Aim of the task: Your answer should be one number, the count of lines in the listing below containing the word "button".

┄┄┄┄┄┄┄┄┄┄

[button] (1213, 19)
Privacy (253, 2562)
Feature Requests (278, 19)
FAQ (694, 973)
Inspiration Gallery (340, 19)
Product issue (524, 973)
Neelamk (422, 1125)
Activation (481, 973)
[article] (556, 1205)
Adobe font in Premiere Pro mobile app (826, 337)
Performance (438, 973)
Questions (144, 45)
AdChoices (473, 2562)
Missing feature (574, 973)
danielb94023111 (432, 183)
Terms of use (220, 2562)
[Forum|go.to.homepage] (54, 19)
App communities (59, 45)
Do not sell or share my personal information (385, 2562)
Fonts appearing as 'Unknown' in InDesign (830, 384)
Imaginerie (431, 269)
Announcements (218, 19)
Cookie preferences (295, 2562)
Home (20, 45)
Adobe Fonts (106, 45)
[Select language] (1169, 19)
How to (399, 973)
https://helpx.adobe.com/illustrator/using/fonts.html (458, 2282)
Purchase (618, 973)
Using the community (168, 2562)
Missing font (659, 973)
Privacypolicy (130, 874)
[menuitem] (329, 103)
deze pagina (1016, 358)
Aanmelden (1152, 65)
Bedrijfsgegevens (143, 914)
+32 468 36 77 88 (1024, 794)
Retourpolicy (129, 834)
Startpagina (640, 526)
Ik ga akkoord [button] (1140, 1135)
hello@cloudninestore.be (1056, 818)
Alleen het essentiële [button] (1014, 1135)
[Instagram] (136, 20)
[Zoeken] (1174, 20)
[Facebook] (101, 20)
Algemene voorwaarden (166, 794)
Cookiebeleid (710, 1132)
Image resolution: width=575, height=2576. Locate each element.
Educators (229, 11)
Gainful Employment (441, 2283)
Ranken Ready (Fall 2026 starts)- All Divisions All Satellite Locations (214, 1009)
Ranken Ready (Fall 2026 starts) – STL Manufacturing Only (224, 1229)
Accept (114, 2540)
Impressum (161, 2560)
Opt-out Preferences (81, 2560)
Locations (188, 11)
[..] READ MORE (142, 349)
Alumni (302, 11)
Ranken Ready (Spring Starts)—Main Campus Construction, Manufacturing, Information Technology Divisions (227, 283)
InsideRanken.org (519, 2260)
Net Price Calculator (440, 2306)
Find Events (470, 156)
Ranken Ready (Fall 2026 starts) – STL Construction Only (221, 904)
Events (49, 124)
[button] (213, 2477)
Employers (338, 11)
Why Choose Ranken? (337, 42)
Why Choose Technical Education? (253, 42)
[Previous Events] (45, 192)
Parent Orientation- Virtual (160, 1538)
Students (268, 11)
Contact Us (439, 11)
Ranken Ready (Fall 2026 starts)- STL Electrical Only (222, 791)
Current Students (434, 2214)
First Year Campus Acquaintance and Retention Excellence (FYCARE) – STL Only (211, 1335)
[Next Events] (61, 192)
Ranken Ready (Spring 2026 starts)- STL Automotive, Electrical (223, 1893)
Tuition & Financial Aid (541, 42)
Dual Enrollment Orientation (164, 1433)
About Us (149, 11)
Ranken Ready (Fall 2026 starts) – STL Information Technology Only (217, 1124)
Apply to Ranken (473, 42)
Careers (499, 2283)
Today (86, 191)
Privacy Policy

┄┄┄┄┄┄┄┄┄┄

Answer section: 4